Die neue Lage überforderte ihn zunächst komplett. Ja genau, er vertrat jetzt die Unabhängigkeit, was blieb ihm anderes übrig. Aber das mit dem Erpressungpotential gegenüber Madrid funktionierte nicht mehr so wie früher. Artur Mas liess Rajoy wissen: Wenn ich den Fiskalpakt nicht bekomme, sagen wir uns morgen von Spanien los; wenn ich ihn bekomme, erst übermorgen. – Halt, warte, bekam er zur Antwort, was soll denn das für eine Verhandlungsbasis sein, lass dich doch nicht auslachen. Wenn du etwas von uns willst, dann doch nur, wenn du begriffen hast und akzeptierst, dass es Spanien besser geht mit Katalonien und Katalonien besser mit Spanien. Denn sonst …
Danach fielen Artur Mas ein paar Dinge wieder ein, die er “vergessen” hatte.
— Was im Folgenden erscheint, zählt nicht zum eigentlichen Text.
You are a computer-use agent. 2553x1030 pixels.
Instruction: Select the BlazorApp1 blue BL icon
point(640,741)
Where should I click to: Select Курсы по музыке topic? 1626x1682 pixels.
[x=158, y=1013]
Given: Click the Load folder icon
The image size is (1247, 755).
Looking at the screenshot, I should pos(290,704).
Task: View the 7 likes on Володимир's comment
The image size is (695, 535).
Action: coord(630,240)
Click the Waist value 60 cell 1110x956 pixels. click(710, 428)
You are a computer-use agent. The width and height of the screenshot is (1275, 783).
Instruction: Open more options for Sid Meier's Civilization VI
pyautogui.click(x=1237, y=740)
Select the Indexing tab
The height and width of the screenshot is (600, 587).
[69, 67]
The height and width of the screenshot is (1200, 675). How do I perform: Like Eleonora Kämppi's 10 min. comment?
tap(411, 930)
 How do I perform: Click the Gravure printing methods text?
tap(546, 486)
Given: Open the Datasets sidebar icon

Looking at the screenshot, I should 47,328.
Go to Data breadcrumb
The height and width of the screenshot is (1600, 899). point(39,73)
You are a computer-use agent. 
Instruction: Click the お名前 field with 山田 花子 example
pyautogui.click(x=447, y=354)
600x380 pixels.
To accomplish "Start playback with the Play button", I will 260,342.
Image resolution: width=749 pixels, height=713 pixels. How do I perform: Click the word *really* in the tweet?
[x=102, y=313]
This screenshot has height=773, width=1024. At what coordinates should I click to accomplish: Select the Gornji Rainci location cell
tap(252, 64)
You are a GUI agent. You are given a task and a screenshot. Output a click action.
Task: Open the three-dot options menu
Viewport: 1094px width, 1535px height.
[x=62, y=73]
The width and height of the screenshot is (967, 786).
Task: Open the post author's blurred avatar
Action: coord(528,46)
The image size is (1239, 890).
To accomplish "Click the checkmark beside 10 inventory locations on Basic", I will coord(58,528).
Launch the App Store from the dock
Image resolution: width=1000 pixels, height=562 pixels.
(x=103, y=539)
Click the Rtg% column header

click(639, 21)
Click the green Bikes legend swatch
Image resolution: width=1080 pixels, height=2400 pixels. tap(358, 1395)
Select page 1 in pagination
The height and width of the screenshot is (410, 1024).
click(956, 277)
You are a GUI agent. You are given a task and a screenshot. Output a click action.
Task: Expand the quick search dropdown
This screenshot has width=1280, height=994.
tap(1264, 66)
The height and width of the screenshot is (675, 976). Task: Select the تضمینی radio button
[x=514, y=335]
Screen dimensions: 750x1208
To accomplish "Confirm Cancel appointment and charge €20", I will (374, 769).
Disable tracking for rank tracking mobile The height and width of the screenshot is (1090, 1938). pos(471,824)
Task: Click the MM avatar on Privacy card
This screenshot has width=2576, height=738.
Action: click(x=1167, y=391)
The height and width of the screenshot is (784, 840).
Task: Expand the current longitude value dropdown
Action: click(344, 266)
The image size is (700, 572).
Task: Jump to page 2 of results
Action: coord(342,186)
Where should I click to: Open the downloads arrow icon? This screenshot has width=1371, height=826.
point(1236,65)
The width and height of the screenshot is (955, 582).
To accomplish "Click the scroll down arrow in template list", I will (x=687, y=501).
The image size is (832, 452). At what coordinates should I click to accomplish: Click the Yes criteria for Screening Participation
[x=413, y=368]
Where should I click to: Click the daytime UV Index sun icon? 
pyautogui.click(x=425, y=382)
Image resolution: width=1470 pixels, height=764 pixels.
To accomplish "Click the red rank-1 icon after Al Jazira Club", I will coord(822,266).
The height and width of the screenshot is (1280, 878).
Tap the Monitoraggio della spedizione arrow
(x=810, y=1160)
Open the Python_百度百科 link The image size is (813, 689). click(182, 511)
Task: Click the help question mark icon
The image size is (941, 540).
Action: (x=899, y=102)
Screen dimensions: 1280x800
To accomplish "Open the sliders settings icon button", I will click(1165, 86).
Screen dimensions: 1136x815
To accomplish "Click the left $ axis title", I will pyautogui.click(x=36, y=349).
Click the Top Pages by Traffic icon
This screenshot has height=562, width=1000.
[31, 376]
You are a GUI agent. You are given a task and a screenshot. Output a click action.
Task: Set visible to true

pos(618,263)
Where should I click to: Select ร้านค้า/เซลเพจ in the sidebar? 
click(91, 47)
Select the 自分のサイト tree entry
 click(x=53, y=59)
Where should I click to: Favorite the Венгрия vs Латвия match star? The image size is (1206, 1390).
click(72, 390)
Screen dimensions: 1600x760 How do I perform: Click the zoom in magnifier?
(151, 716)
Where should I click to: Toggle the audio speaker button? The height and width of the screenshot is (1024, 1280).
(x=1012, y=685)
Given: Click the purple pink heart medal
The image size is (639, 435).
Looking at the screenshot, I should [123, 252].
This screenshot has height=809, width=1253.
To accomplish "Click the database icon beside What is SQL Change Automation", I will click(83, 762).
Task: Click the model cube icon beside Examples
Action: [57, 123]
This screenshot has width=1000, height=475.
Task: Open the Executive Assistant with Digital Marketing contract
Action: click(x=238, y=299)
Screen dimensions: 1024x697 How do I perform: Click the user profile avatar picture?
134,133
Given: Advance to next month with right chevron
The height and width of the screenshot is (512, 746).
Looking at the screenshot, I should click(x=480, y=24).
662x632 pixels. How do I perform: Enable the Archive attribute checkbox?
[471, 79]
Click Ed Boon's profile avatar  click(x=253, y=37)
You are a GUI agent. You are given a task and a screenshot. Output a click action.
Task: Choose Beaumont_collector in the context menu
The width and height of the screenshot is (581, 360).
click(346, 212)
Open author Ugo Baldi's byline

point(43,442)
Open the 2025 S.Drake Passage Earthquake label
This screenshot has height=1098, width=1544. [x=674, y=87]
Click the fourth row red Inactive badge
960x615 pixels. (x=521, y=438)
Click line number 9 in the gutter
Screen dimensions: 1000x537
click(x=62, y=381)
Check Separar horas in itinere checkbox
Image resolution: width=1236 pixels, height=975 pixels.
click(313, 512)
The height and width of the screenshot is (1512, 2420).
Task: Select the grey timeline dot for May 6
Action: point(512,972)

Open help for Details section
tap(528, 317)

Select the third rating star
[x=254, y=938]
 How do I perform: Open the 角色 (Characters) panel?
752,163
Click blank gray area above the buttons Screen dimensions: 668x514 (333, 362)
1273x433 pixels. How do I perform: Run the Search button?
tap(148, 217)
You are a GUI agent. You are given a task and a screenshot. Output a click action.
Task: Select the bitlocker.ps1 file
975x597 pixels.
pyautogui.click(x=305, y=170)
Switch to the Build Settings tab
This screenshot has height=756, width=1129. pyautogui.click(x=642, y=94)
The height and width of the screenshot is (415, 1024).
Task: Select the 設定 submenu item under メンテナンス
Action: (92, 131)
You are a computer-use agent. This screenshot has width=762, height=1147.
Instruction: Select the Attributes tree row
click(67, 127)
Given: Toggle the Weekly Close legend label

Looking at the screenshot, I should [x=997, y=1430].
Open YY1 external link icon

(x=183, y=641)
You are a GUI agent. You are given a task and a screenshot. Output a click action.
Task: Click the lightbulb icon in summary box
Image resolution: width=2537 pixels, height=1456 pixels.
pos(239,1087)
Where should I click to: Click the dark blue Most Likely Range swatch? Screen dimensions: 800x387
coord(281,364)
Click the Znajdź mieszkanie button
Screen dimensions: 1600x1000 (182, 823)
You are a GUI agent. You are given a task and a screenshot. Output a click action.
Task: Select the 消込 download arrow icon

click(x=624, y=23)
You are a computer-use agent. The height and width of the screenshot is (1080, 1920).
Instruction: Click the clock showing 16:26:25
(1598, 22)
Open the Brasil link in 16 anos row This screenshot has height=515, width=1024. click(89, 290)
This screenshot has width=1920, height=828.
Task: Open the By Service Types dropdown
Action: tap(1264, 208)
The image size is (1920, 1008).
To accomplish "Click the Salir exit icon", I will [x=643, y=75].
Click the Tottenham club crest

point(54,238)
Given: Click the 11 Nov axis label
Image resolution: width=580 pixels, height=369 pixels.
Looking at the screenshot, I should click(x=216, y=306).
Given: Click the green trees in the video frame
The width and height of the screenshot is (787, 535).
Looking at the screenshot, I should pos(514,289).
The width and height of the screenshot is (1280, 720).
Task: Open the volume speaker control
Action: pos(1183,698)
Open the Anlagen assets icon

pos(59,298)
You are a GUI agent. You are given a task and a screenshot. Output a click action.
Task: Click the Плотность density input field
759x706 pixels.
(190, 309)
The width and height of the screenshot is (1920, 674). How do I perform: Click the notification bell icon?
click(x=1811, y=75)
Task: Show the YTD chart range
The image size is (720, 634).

Zum Beispiel, dass es gar nicht so witzig ist, den Nachbarn zu verärgern, von dem man gerade dringend fünf Milliarden Euro braucht, weil man sonst nicht einmal mehr Beamten-Gehälter zahlen kann. Und die 400 Familien, die Katalonien schon seit Ewigkeiten steuern, erinnerten Mas daran, dass man die Unabhängigkeitsdrohung zwar braucht, um Geld und Macht aus Madrid abzuziehen, aber doch bitte nicht mehr als eine Drohung! Niemand wolle eine Grenze und Visumpflicht zwischen Katalonien und dem Mutterland Spanien, in das man unendlich viele Waren verkauft. Kleinstaat Katalonien, möglichst noch ohne EU-Zugehörigkeit? Na, bitte wirklich nicht!
Jetzt rotiert Artur Mas wie ein schwangerer Helikopter. Einerseits soll er einen möglichst günstigen Sozialpakt mit Rajoy aushandeln, was der Regierungschef in Madrid nur akzeptiert, wenn Mas die Unabhängigkeit weiterhin als leere Poker-Drohung behandelt. Andererseits ist da jetzt ein wahrnehmbarer Teil der über viele Jahre indoktrinierten Bevölkerung Kataloniens, der die Taktik missinterpretiert und in Massen demonstriert hat. Gerade die Jugend, die die Transition nach der Franco-Diktatur nicht erlebt hat und von den Nationalisten von Geburt an geimpft wurde, hat das Spiel ernstgenommen. Und zum guten Schluss ist da das Grosskapital Kataloniens, das sich jetzt die Haare rauft und sich fragt, wie man die Geister, die man so lange gerufen hatte, nun wieder los wird.
Wie das ausgeht, weiss niemand. Normalerweise müsste man sich jetzt an einen Tisch setzen. Zum Beispiel 2013 anlässlich der Neuverhandlung der Länderfinanzierung, die alle fünf Jahre ansteht. Miteinander reden, eine neue Basis aushandeln, ruhig und besonnen. Doch niemand traut das dem aktuell handelnden politischen Personal wirklich zu, weder in Madrid noch in Katalonien. Vor allem nicht inmitten einer schlimmen Krise, die die Situation zusätzlich faktisch verschärft und emotional auflädt. Deswegen kann jetzt wirklich alles passieren, wemn Artur Mas kein Patentrezept findet, aus der beinahe ausweglosen Lage, in die er sich selbst manövriert hat, wieder herauszufinden. Das allerdings soll ihm schwerfallen.